— YOUR ASSIGNMENT —
Repeat the records. Keep every word and mark exactly as it is.

— Stored items —

╔══

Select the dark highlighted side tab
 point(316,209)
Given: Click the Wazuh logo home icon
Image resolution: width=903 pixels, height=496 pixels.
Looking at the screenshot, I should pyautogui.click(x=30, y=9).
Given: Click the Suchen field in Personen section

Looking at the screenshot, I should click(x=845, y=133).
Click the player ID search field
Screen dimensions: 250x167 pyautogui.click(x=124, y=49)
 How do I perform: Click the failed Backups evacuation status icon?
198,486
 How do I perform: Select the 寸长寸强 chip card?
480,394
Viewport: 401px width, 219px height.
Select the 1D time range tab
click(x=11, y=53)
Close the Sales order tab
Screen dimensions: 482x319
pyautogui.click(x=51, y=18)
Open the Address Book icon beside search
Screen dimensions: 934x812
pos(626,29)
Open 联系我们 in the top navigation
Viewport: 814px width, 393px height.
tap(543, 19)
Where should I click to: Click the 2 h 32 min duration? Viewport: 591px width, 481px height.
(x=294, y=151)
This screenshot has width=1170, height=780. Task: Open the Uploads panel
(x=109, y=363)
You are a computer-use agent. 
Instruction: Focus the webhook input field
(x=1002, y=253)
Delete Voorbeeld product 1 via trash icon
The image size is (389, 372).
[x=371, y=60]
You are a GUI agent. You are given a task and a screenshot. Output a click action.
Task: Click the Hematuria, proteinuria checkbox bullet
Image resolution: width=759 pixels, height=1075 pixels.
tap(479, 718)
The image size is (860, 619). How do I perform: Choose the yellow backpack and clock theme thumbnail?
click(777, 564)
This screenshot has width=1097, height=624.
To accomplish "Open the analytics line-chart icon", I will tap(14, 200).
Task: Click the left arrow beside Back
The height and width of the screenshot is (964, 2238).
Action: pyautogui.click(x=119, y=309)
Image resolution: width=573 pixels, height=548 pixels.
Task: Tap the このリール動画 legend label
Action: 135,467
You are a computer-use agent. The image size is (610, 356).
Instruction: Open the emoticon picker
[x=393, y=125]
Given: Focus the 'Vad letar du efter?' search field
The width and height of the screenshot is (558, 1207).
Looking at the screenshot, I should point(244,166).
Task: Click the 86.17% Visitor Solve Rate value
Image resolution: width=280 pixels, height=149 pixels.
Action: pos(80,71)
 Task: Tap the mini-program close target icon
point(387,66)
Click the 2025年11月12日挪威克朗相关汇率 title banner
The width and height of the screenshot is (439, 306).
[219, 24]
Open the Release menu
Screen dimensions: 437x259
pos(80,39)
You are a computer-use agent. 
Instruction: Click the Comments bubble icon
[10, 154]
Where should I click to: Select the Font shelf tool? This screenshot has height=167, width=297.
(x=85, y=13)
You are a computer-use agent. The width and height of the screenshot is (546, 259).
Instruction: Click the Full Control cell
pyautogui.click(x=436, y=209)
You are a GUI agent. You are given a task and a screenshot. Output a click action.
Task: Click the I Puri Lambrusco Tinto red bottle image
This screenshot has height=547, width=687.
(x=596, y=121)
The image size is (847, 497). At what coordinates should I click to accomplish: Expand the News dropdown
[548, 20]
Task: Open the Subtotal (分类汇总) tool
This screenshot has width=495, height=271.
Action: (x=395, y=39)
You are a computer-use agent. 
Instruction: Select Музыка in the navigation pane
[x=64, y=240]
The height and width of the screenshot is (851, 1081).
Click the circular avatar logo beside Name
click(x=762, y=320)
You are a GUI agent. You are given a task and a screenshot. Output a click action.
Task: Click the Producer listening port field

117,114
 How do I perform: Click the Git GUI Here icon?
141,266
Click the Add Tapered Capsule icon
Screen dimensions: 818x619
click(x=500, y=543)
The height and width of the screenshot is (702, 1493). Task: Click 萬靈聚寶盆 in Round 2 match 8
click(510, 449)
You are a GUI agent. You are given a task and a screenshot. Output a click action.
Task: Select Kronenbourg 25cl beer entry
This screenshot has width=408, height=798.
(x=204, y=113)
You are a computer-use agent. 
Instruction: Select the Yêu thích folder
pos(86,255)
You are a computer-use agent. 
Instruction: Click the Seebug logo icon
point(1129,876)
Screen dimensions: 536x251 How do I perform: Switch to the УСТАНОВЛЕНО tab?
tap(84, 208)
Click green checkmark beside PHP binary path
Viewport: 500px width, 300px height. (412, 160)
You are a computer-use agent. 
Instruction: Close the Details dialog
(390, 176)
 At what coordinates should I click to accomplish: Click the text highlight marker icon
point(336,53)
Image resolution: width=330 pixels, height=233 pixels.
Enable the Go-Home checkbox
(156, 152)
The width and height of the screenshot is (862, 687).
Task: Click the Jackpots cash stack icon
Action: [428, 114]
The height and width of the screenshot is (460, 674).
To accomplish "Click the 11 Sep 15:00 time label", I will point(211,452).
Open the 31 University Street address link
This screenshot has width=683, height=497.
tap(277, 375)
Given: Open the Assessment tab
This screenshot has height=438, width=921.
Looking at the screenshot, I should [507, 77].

╚══

— RESPONSE —
Select the dark highlighted side tab
 point(316,209)
Given: Click the Wazuh logo home icon
Image resolution: width=903 pixels, height=496 pixels.
Looking at the screenshot, I should pyautogui.click(x=30, y=9).
Given: Click the Suchen field in Personen section

Looking at the screenshot, I should click(x=845, y=133).
Click the player ID search field
Screen dimensions: 250x167 pyautogui.click(x=124, y=49)
 How do I perform: Click the failed Backups evacuation status icon?
198,486
 How do I perform: Select the 寸长寸强 chip card?
480,394
Viewport: 401px width, 219px height.
Select the 1D time range tab
click(x=11, y=53)
Close the Sales order tab
Screen dimensions: 482x319
pyautogui.click(x=51, y=18)
Open the Address Book icon beside search
Screen dimensions: 934x812
pos(626,29)
Open 联系我们 in the top navigation
Viewport: 814px width, 393px height.
tap(543, 19)
Where should I click to: Click the 2 h 32 min duration? Viewport: 591px width, 481px height.
(x=294, y=151)
This screenshot has width=1170, height=780. Task: Open the Uploads panel
(x=109, y=363)
You are a computer-use agent. 
Instruction: Focus the webhook input field
(x=1002, y=253)
Delete Voorbeeld product 1 via trash icon
The image size is (389, 372).
[x=371, y=60]
You are a GUI agent. You are given a task and a screenshot. Output a click action.
Task: Click the Hematuria, proteinuria checkbox bullet
Image resolution: width=759 pixels, height=1075 pixels.
tap(479, 718)
The image size is (860, 619). How do I perform: Choose the yellow backpack and clock theme thumbnail?
click(777, 564)
This screenshot has width=1097, height=624.
To accomplish "Open the analytics line-chart icon", I will tap(14, 200).
Task: Click the left arrow beside Back
The height and width of the screenshot is (964, 2238).
Action: pyautogui.click(x=119, y=309)
Image resolution: width=573 pixels, height=548 pixels.
Task: Tap the このリール動画 legend label
Action: 135,467
You are a computer-use agent. The image size is (610, 356).
Instruction: Open the emoticon picker
[x=393, y=125]
Given: Focus the 'Vad letar du efter?' search field
The width and height of the screenshot is (558, 1207).
Looking at the screenshot, I should point(244,166).
Task: Click the 86.17% Visitor Solve Rate value
Image resolution: width=280 pixels, height=149 pixels.
Action: pos(80,71)
 Task: Tap the mini-program close target icon
point(387,66)
Click the 2025年11月12日挪威克朗相关汇率 title banner
The width and height of the screenshot is (439, 306).
[219, 24]
Open the Release menu
Screen dimensions: 437x259
pos(80,39)
You are a computer-use agent. 
Instruction: Click the Comments bubble icon
[10, 154]
Where should I click to: Select the Font shelf tool? This screenshot has height=167, width=297.
(x=85, y=13)
You are a computer-use agent. The width and height of the screenshot is (546, 259).
Instruction: Click the Full Control cell
pyautogui.click(x=436, y=209)
You are a GUI agent. You are given a task and a screenshot. Output a click action.
Task: Click the I Puri Lambrusco Tinto red bottle image
This screenshot has height=547, width=687.
(x=596, y=121)
The image size is (847, 497). At what coordinates should I click to accomplish: Expand the News dropdown
[548, 20]
Task: Open the Subtotal (分类汇总) tool
This screenshot has width=495, height=271.
Action: (x=395, y=39)
You are a computer-use agent. 
Instruction: Select Музыка in the navigation pane
[x=64, y=240]
The height and width of the screenshot is (851, 1081).
Click the circular avatar logo beside Name
click(x=762, y=320)
You are a GUI agent. You are given a task and a screenshot. Output a click action.
Task: Click the Producer listening port field

117,114
 How do I perform: Click the Git GUI Here icon?
141,266
Click the Add Tapered Capsule icon
Screen dimensions: 818x619
click(x=500, y=543)
The height and width of the screenshot is (702, 1493). Task: Click 萬靈聚寶盆 in Round 2 match 8
click(510, 449)
You are a GUI agent. You are given a task and a screenshot. Output a click action.
Task: Select Kronenbourg 25cl beer entry
This screenshot has width=408, height=798.
(x=204, y=113)
You are a computer-use agent. 
Instruction: Select the Yêu thích folder
pos(86,255)
You are a computer-use agent. 
Instruction: Click the Seebug logo icon
point(1129,876)
Screen dimensions: 536x251 How do I perform: Switch to the УСТАНОВЛЕНО tab?
tap(84, 208)
Click green checkmark beside PHP binary path
Viewport: 500px width, 300px height. (412, 160)
You are a computer-use agent. 
Instruction: Close the Details dialog
(390, 176)
 At what coordinates should I click to accomplish: Click the text highlight marker icon
point(336,53)
Image resolution: width=330 pixels, height=233 pixels.
Enable the Go-Home checkbox
(156, 152)
The width and height of the screenshot is (862, 687).
Task: Click the Jackpots cash stack icon
Action: [428, 114]
The height and width of the screenshot is (460, 674).
To accomplish "Click the 11 Sep 15:00 time label", I will point(211,452).
Open the 31 University Street address link
This screenshot has width=683, height=497.
tap(277, 375)
Given: Open the Assessment tab
This screenshot has height=438, width=921.
Looking at the screenshot, I should [507, 77].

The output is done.